Todos los veranos, a finales de agosto, me sentaba a su lado y me disponía a escuchar a Antonio que, con emoción y vehemencia, empezaba a hablarme de su próximo viaje. Siempre viajaba en noviembre, y siempre pasaba el verano preparando viajes espectaculares, a sitios muy muy lejanos, o muy muy refinados, o muy muy modernos. Pero este año fue distinto. Este año Antonio preparaba un viaje especial, a un destino especial. Iba a hacer el Camino de Santiago con Eva. Y aunque éste sería el viaje en el que menos viajaría, los ojos le brillaban con más fuerza que nunca.
Y cuando cuatro meses más tarde quedé con Antonio para un café y un relato de aventuras lo que me contó me dejó con el alma en calma.
Antonio siente que ha encontrado el camino.
Allí, entre millones de ocres hojas, sin más sonido que el de sus crujientes
pisadas sobre la tierra seca, supo que iba a encontrar algo que no iba
buscando.
Cada año en noviembre el chico más cool del
barrio planeaba junto a Eva viajes increíbles. Juntos habían subido al Machu
Pichu mascando hojas de coca y riéndose del vuelo del cóndor sin saber por qué.
Los dos al mismo tiempo habían dejado rodar por sus rostros lágrimas de emoción al ver la belleza de la bahía de Halong
navegando en el Emeraude en su viaje por Vietnam. Antonio y Eva se habían
bebido una botella del más exquisito champán francés en una cama king size del
mejor hotel de Abu Dhabi. Juntos conocieron el Taj Mahjal y se bañaron en el río
sagrado de los hindúes. Pero este noviembre decidieron que en este viaje serían
sus propias piernas las que les llevaran por la senda de sus sueños. Este año
no habría hoteles de lujo, ni restaurantes «in», ni maletas llenas de
ropa de diseño. Este año serían ellos dos y el camino.
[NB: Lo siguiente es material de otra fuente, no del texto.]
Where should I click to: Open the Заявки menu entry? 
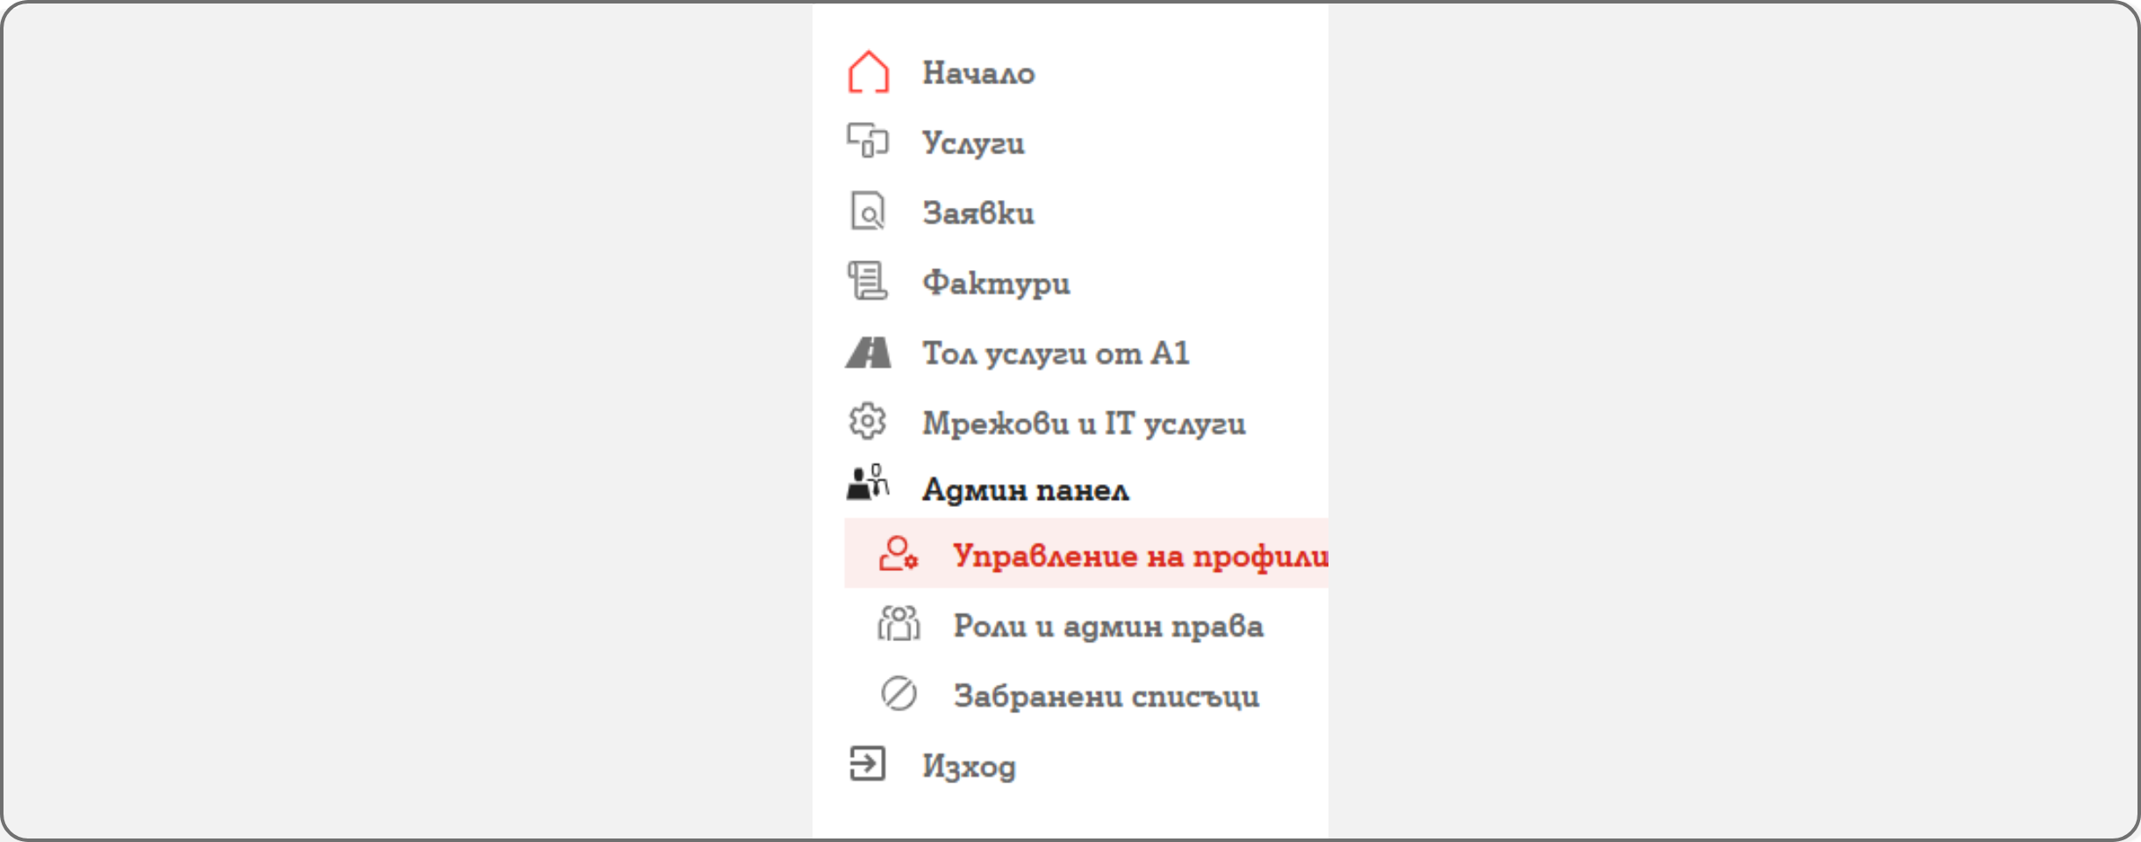(x=978, y=213)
Ninguno de los dos se iba buscando a sí
mismo, ambos sabían quiénes eran y se gustaban. Tampoco querían ganarse el
cielo, con disfrutar en la tierra les bastaba. Simplemente querían disfrutar de
la soledad en compañía. Y cargando las mochilas de risas y confidencias se
pusieron en marcha.
Sin embargo, la sonrisa se les heló en la
cara cuando vieron la señal. No fue una señal divina en forma de rayo de luz
celestial entre nubes de algodón, ni angelitos cantando las bondades del
Camino. Fue una señal del ministerio de Fomento anunciando los casi 800 km. que
iban a tener que andar. Se miraron con
cara de «esto se hace mejor en avión» y estuvieron a punto de tirar
las mochilas a la cuneta y volverse al hotel. Pero decidieron seguir hasta que
el cuerpo aguantase y empezaron a andar.
Atravesando bosques umbríos, caminando por
infinitas carreteras, subiendo montes y atravesando ríos, aprendieron que
también el silencio es bueno. Sus risas de todos los viajes anteriores se
convirtieron en sonrisas de paz y plenitud. Sus manos se juntaban solas
admirando la simple belleza de una ermita románica. Cuando los pies decían
basta, se sentaban en medio de la nada y charlaban de nimiedades, nada de
arreglar el mundo, ni sus vidas, ni sus almas. Les gustaban así, imperfectas,
llenas de altibajos, con luces y sombras, con alegrías y penas. Vidas llenas de
vida, almas llenas de dudas. Juntos sus cuerpos una vez al año, unidas sus
almas toda una eternidad. Juntos en el camino, juntos en la vida.
Y así, caminando pasito a pasito,
descubrieron que no querían descubrir nada, que lo único importante de la vida
es caminar al lado de alguien, disfrutando del camino, sin esperar revelaciones
ni milagros. Descubriendo que el milagro es cerrar los ojos y sentir que una
misma respiración sirve para dar aire a dos almas amigas.
Camino de Santiago. Inicio: tu mismo. Final: tu alma.